In this paper we propose a Bayesian game to allocate resources. In this game, there are $c$ units of resources to be allocated to $n$ players. Agent $i$ has a demand of $V_i$ units of resources and takes action $X_i$ according to a strategy function $s_i$, \ie $X_i=s_i(V_i)$. Payoffs are setup such that player $i$ is contented with no more than $V_i$ units of resources. We assume that resources are granted to the players on a smallest-request-first and all-or-nothing basis. For this game with two players, we analyze the equilibrium strategy functions mathematically within the family of alternating identity-and-flat (AIF) functions. We show that Nash equilibrium profiles consist of two identity functions, two AIF functions with a common switch point, or two AIF functions with one and three switch points, respectively. For an $n$-player game with a large $n$ and a large $c_n$ of order $O(n)$, we present a mean-field first order approximation and a second-order Gaussian approximation for its equilibrium strategy function. The first-order analysis obtains an equilibrium AIF function with one switch point. In Gaussian analysis of large games, we propose a construction algorithm. This construction algorithm begins in searching within the family of AIF functions. If a gradient conflict condition occurs, the game enters a chattering regime, in which players play a continuous, strictly increasing strategy function that is not an identity nor a flat function. Conceptually one can view the chattering regime as if players alternate between a slope-one strategy and a flat strategy infinitely fast in order to sustain a high payoff. We prove that the construction algorithm always obtains a Nash equilibrium and terminates in a finite number of steps. We present several numerical examples for the two player game as well as the Gaussian model.

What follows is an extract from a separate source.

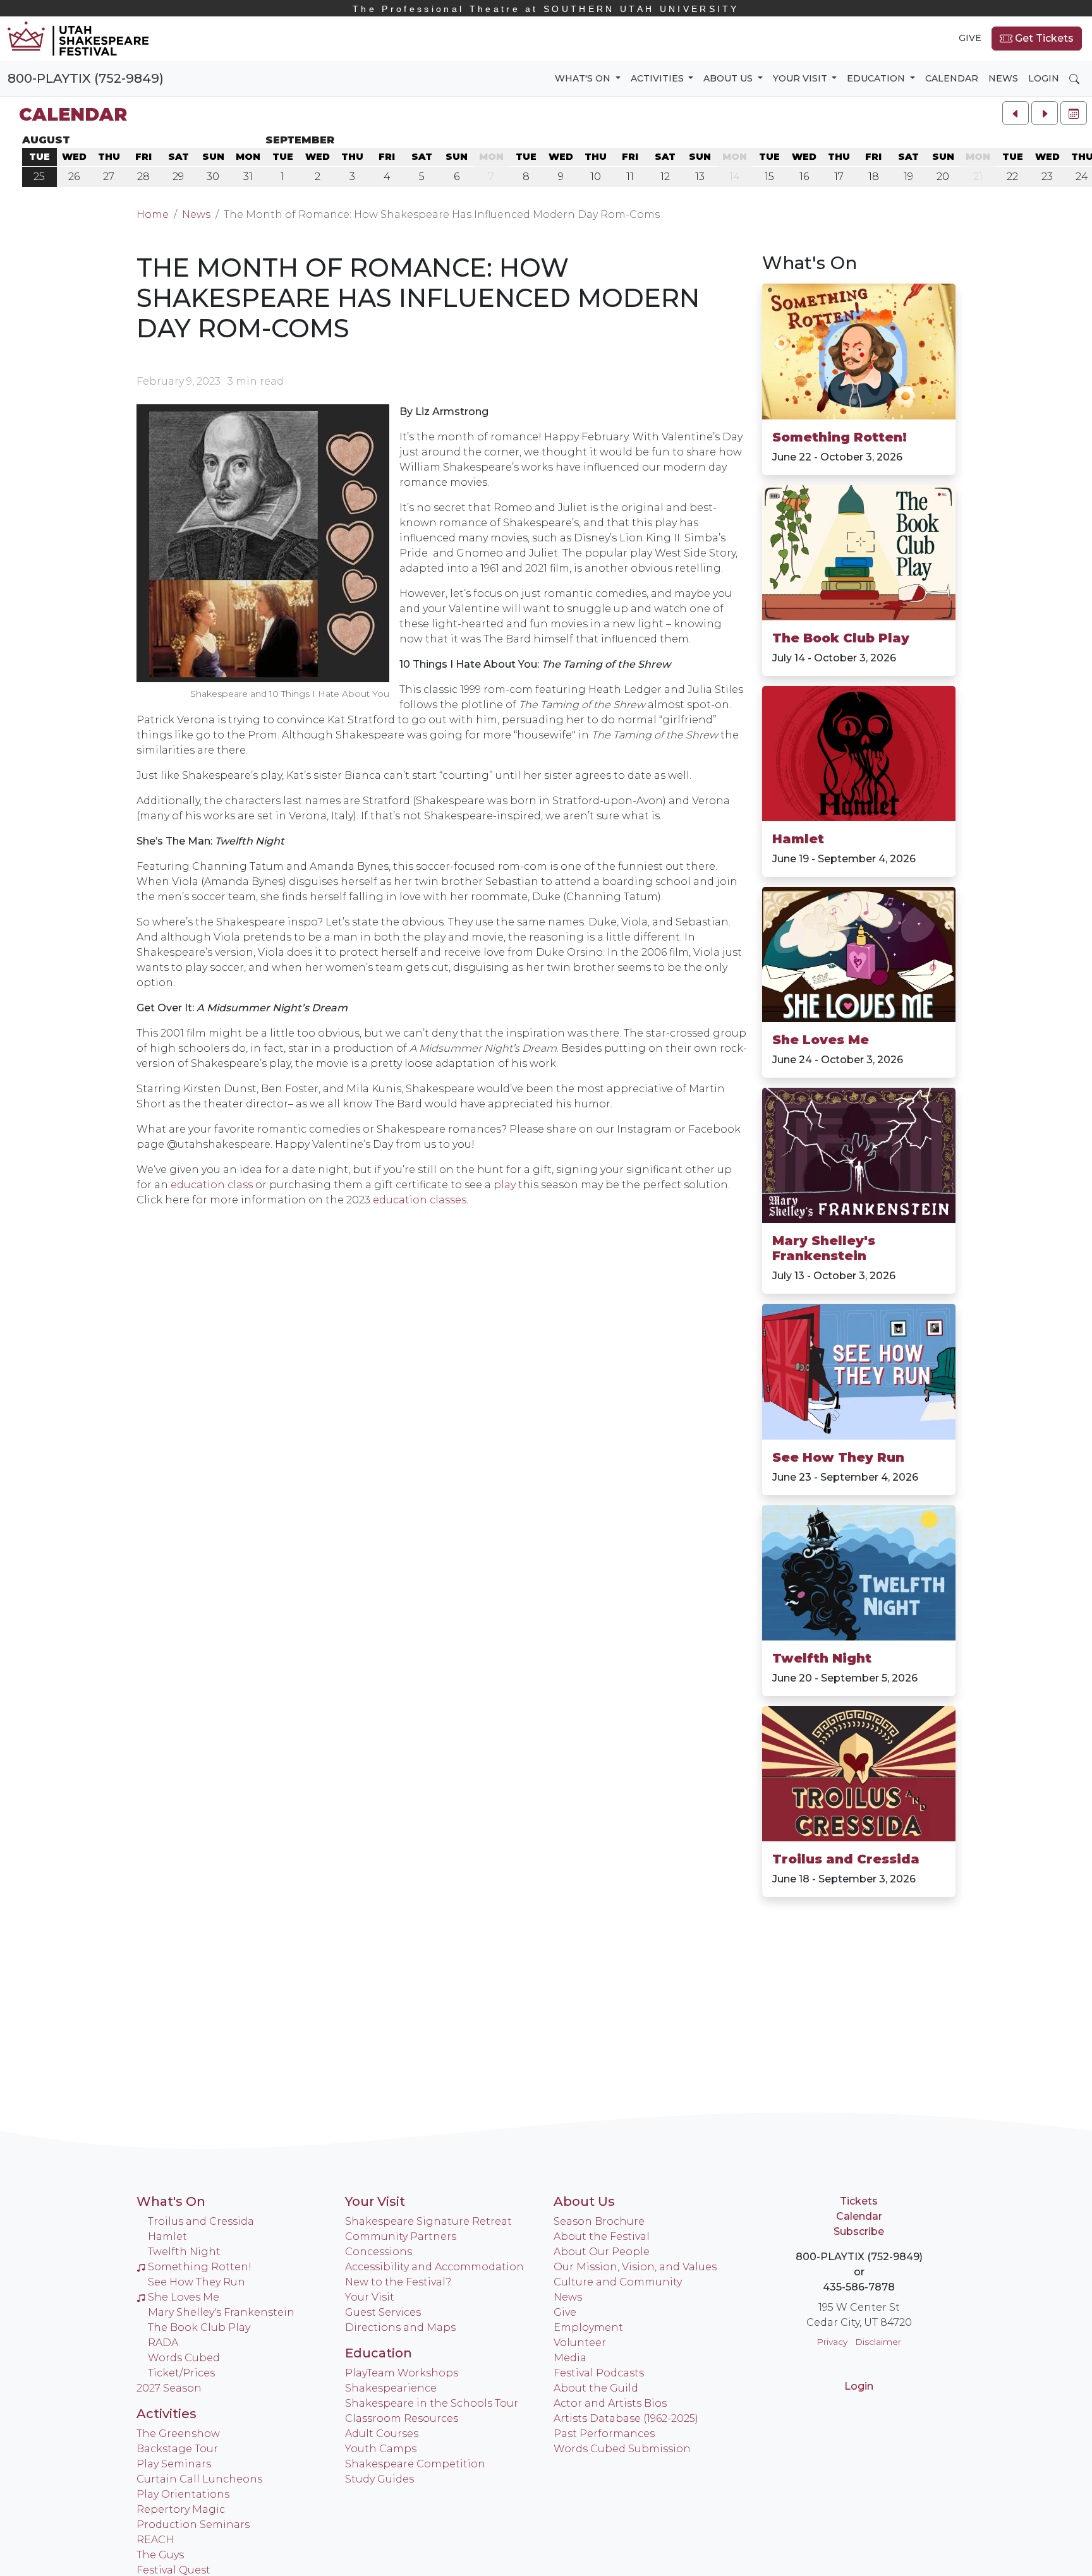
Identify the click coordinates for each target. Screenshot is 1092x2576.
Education (378, 2353)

翻译：本文提出了一种贝叶斯博弈模型用于资源分配。在该博弈中，共有 $c$ 个单位的资源需分配给 $n$ 个玩家。玩家 $i$ 具有 $V_i$ 单位的资源需求，并根据策略函数 $s_i$ 采取行动 $X_i$，即 $X_i=s_i(V_i)$。收益设置使得玩家 $i$ 在获得不超过 $V_i$ 单位的资源时感到满意。我们假设资源按照最小请求优先且全有或全无的原则分配给玩家。对于双玩家博弈，我们讨论了交替恒等-平坦（AIF）函数族内的均衡策略函数数学形式。我们证明纳什均衡轮廓分别由两个恒等函数、具有公共开关点的两个AIF函数、或分别具有一个与三个开关点的两个AIF函数组成。对于具有大量 $n$ 和阶数为 $O(n)$ 的大 $c_n$ 的 $n$ 人博弈，我们提出了其均衡策略函数的平均场一阶近似和高斯二阶近似。一阶分析得到了具有一个开关点的均衡AIF函数。在大博弈的高斯分析中，我们提出了一种构造算法。该构造算法首先在AIF函数族内进行搜索。若出现梯度冲突条件，博弈进入颤动状态，此时玩家采用连续严格递增的非恒等非平坦策略函数。从概念上看，颤动状态可理解为玩家以无限快速交替执行斜率为1的策略与平坦策略以维持高收益。我们证明该构造算法始终能获得纳什均衡并在有限步内终止。我们给出了双玩家博弈及高斯模型的若干数值算例。